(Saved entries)
========================================
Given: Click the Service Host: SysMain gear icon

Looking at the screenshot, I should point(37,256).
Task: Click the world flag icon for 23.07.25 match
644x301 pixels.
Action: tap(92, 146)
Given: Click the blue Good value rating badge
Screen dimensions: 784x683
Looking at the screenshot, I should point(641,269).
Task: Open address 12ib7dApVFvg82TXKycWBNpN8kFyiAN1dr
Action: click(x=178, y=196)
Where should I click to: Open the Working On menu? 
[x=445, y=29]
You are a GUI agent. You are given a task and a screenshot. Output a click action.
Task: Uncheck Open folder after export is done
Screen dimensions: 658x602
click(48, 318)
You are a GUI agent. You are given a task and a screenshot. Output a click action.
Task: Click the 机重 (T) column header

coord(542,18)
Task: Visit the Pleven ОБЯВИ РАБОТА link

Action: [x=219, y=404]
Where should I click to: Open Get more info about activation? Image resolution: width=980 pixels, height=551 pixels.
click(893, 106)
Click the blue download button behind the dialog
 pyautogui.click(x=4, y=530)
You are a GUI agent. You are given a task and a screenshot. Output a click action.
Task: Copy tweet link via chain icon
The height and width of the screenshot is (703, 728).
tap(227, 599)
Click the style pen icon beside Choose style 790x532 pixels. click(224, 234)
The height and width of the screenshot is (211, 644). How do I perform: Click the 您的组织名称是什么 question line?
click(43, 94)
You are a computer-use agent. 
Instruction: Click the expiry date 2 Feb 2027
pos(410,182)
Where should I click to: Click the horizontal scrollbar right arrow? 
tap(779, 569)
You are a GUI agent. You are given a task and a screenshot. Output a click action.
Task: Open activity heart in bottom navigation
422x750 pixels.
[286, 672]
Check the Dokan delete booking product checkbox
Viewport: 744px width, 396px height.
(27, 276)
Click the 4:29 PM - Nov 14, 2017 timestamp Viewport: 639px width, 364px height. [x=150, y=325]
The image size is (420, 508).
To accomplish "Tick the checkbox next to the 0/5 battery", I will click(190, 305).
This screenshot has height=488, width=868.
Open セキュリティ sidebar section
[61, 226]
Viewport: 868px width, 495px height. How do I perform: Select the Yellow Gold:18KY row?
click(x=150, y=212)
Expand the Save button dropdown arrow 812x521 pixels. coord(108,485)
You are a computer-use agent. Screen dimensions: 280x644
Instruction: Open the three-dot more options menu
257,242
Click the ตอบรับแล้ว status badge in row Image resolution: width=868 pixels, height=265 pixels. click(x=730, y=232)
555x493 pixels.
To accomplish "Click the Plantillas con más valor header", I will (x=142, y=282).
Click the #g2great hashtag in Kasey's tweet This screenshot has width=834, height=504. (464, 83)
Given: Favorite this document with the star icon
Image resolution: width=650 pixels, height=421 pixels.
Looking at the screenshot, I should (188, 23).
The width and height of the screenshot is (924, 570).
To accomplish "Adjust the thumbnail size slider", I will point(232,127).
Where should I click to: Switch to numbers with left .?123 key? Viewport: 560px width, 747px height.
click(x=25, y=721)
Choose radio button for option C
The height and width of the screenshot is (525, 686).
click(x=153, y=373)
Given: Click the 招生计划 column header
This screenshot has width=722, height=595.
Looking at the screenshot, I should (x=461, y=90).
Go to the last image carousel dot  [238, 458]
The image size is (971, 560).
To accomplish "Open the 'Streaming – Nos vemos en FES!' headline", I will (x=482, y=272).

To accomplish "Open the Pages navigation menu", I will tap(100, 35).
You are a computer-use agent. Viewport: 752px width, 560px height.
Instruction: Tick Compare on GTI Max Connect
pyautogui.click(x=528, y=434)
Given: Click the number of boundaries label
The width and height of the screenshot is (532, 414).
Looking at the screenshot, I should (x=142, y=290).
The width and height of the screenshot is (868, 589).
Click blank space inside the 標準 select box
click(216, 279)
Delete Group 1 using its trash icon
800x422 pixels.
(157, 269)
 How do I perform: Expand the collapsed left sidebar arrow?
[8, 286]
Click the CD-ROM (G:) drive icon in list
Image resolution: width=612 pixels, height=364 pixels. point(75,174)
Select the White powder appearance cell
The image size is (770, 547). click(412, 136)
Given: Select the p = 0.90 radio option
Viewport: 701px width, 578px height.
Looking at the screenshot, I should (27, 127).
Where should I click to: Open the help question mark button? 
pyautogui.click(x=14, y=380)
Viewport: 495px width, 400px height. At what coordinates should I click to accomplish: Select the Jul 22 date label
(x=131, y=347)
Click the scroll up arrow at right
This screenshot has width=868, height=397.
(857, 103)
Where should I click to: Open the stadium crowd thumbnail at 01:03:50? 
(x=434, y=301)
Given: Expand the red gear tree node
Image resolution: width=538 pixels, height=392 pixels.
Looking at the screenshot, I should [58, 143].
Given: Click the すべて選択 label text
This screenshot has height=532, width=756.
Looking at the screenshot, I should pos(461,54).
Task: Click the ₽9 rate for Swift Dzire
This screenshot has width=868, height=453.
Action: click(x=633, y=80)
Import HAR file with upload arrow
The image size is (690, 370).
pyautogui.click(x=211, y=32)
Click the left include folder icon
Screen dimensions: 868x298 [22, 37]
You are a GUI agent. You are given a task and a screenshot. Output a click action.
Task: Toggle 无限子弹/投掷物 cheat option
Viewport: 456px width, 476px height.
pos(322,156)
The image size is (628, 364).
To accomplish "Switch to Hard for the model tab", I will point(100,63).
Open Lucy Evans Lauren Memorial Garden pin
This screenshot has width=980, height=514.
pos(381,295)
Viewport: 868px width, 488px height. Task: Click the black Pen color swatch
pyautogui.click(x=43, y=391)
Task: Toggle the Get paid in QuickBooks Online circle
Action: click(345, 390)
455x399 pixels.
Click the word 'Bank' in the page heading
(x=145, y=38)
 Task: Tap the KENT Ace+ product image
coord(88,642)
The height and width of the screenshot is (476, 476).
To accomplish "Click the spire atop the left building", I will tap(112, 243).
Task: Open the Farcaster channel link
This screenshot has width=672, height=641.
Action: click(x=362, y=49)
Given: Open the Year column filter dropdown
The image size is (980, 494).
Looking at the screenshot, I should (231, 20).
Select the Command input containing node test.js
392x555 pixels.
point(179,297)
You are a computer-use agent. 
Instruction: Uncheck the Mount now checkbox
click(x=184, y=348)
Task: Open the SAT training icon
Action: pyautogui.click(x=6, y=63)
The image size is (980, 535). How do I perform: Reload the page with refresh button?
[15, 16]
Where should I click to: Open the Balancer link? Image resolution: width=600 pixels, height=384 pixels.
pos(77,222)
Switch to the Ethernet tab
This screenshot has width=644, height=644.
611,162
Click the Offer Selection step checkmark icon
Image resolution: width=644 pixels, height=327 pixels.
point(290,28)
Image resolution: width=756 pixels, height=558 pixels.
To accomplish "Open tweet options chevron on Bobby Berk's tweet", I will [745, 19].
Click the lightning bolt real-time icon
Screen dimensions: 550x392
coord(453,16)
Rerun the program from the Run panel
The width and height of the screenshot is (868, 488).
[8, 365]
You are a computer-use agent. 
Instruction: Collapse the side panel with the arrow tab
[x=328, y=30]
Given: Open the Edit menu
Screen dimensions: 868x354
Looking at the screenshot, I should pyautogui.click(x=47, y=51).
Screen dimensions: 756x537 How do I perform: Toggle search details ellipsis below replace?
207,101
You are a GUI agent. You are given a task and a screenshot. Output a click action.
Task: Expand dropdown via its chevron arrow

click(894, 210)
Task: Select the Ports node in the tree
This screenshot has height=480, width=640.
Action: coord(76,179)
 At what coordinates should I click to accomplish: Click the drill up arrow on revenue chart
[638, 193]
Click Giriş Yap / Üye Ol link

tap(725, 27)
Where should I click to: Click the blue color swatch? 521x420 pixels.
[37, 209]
========================================
> **Problem description**: Lines that hold "badge" are the ones to copy, so pick each out from the data.

> **Answer to this task**:
Given: Click the blue Good value rating badge
Click the ตอบรับแล้ว status badge in row Image resolution: width=868 pixels, height=265 pixels. click(x=730, y=232)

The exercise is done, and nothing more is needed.